NEW YORK (CBS/AP) For years, Marion Jones angrily denied using steroids. Today, she admitted it was all a lie.
The three-time Olympic gold medalist pleaded guilty to lying to federal investigators when she denied using performance-enhancing drugs.
The U.S. Olympic Committee is calling for Jones to immediately return the five Olympic medals she won while she was using steroids. Jones is scheduled to be sentenced on the federal chargesJanuary 11th. Prosecutors have suggested they'll seek a maximum of six months in jail.
It was a stunning fall from grace for Jones, once the most celebrated female athlete in the world. She captivated the country with the audacious goal of winning five gold medals at the Sydney Olympics. Though she fell short - three golds but two bronzes - her charm and winsome smile made her a star.

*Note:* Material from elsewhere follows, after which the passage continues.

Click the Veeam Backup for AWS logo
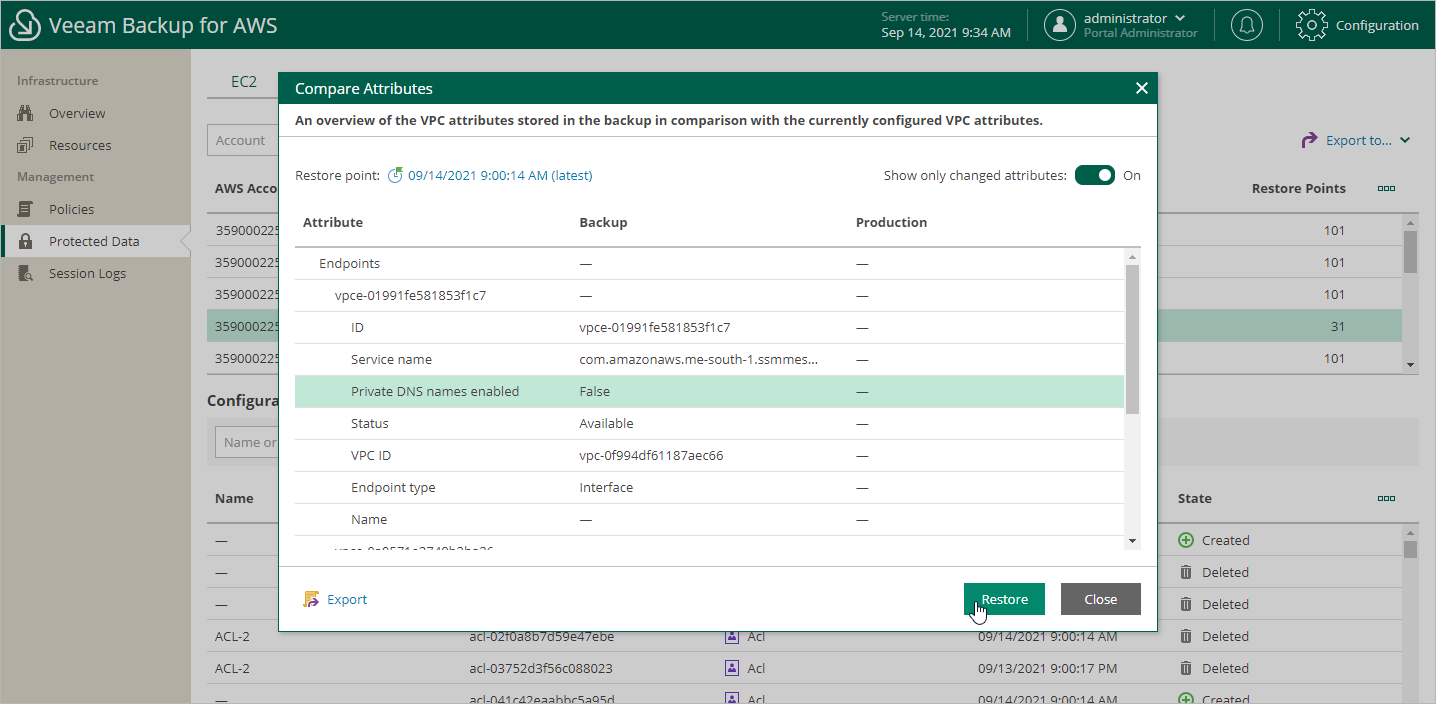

Seven years later, she is broke, her reputation is ruined and she is looking at prison time.
Dressed in a dark suit and pink shirt, Jones was somber when she arrived at U.S. District Court in White Plains, N.Y., with her mother and her attorney, biting her lower lip as reporters and cameras swarmed her. Her mother stumbled at one point but got up and accompanied her daughter inside, where she was fingerprinted and processed before the hearing.
Seated at the defense table and speaking in a clear voice through a microphone, Jones admitted to doping and said she lied about it to investigators in 2003.
She said she was told by her then-coach Trevor Graham that she was taking flaxseed oil when it was actually steroids.
"By November 2003, I realized he was giving me performance-enhancing drugs," she told the judge.
She also pleaded guilty to a second count for lying to investigators about her association with a check-fraud scheme. She was released on her own recognizance and was due back in court Jan. 11 for sentencing, when she faces a maximum of five years on each count and a fine of $250,000.
Jones also apparently sent family and close friends a letter in which she said she used steroids before the Sydney Games. The Washington Post was the first to report that Jones would come clean on doping.
"I want to apologize for all of this," the Post reported Jones saying in her letter, quoting a person who received a copy and read it to the paper. "I am sorry for disappointing you all in so many ways."
Jones said in her letter that she faced up to six months in jail and would be sentenced in three months, according to the newspaper.
The admission also could cost Jones the five medals she won in Sydney, where she was the most celebrated female athlete of the games. She didn't win the five golds she wanted, but she came away with three and two bronzes, and her bright smile and charming personality made her a star.
In December 2004, the International Olympic Committee opened an investigation into doping allegations against Jones.
"Progress to date has been slow due the difficulty of gathering findings," IOC spokeswoman Emmanuelle Moreau said. "The information that Marion Jones might provide later on today may prove to be key in moving this case forward."
Under statute of limitations rules, the IOC and other sports bodies can go back eight years to strip medals and nullify results. In Jones' case, that would include the 2000 Olympics, where she won gold in the 100 meters, 200 meters and 1,600-meter relay and bronze in the long jump and 400-meter relay.
In addition to any jail term, Jones could face a long competition ban from the U.S. Anti-Doping Agency.
The International Association of Athletics Federations said it was waiting for official notification from USADA setting out the details of Jones' reported admission.
If she admits to having been on drugs during a specific period, the IAAF could strip Jones of all her medals and results from the world championships and other events from that time. She won three gold medals, a silver and a bronze at the 1999 and 2001 worlds.
"Our rules are clear if she confesses," IAAF spokesman Nick Davies said.
No one answered the door at Jones' home in Austin, Texas, Thursday evening, and a message left by the AP for a phone number registered to her husband, Obadele Thompson, was not immediately returned.
The triple gold medalist in Sydney said she took "the clear" for two years, beginning in 1999, and that she got it from former coach Trevor Graham, who told her it was flaxseed oil, the newspaper reported.
"The clear" is a performance-enhancing drug linked to BALCO, the lab at the center of the steroids scandal in professional sports. Home run king Barry Bonds of the San Francisco Giants, New York Yankees slugger Jason Giambi and Detroit Tigers outfielder Gary Sheffield all have been linked to the Bay Area Laboratory Co-Operative and were among more than two dozen athletes who testified before a federal grand jury in 2003.
Bonds denied ever knowingly taking performance-enhancing drugs, saying he believed a clear substance and a cream, given to him by his trainer, were flaxseed oil and an arthritis balm.